I'm working on an application that has a fan-out - load generator
communicates with the middle tier, which then communicates with leaf
nodes.
As a baseline, I would like to look at the throughput and end-to-end
latency associated with empty gRPC communications. In this specific
case, it happens to be a ping-ping-pong-pong (1 leaf node). I know
that the latency of a synchronous gRPC ping-pong is ~190 microseconds.
So, I should expect to see a ping-ping-pong-pong latency of ~380
microseconds.

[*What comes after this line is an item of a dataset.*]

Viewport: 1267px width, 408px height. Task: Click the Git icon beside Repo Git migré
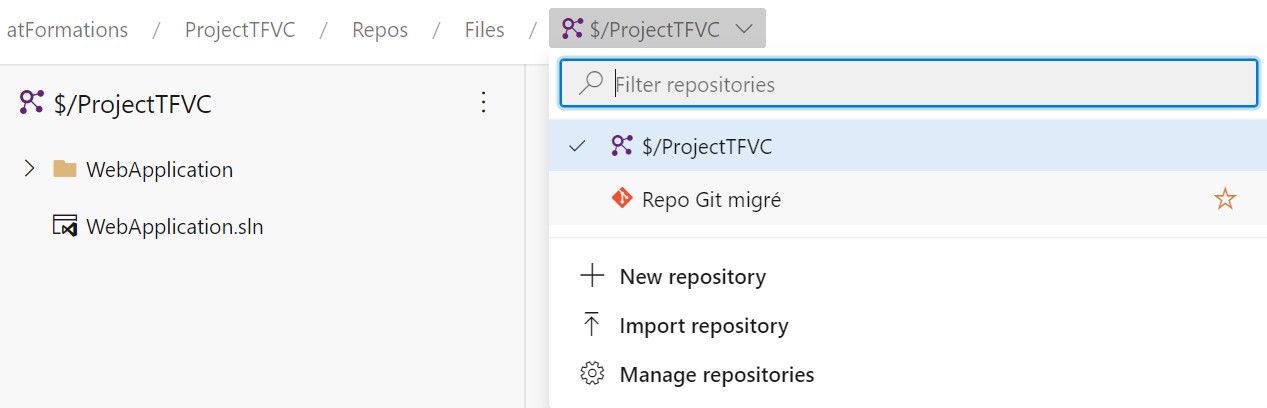point(622,199)
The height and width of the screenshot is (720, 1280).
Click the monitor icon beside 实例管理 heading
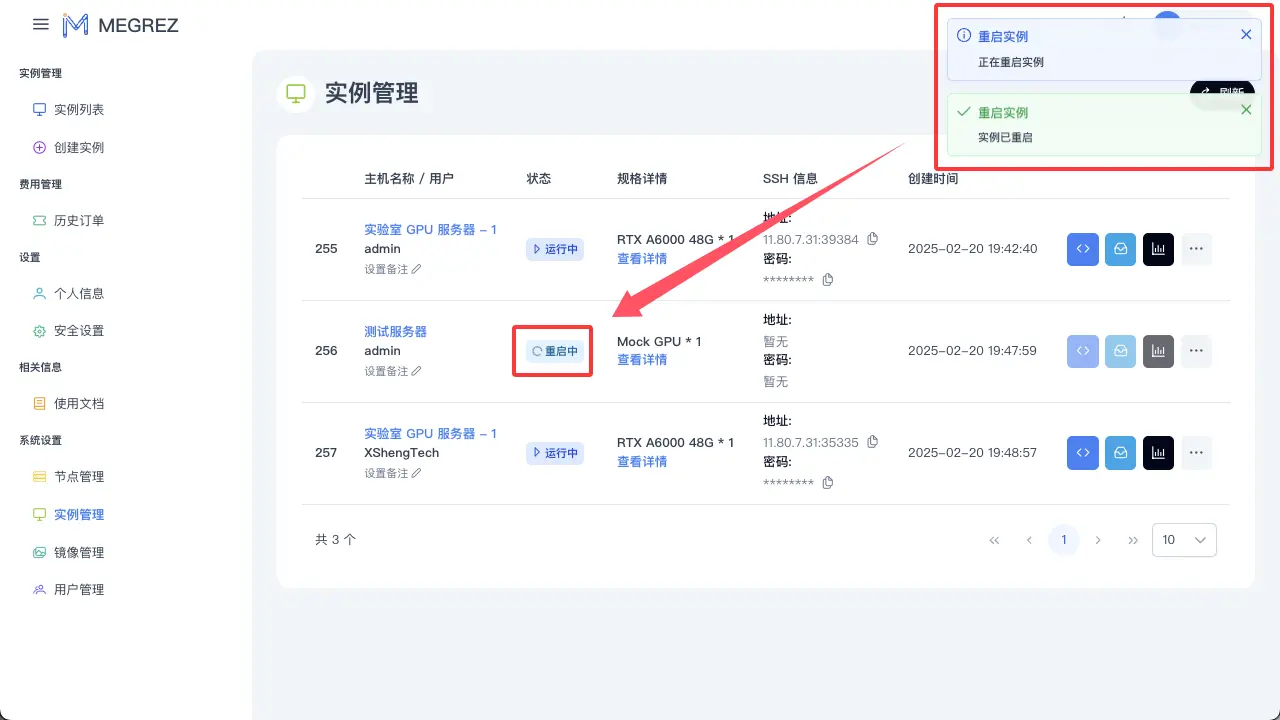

But, I want to look at the latency associated with
various load conditions.
I see from a closed loop test that such an "empty-packet"
communication system achieves a saturation throughput when there are
100K outstanding requests. This seems like a ridiculously high number
of outstanding requests. Also, I would expect 100K outstanding
requests to lower achieved throughput, since queuing delays must
dominate at this point. If the cost of a ping-ping-pong-pong is 380
microseconds, and assuming that the load generator takes 1 microsecond
(say) to send a request to the middle-tier server, I must achieve
close to saturation throughput when there are ~380 outstanding
requests? That doesn't seem to be true, though.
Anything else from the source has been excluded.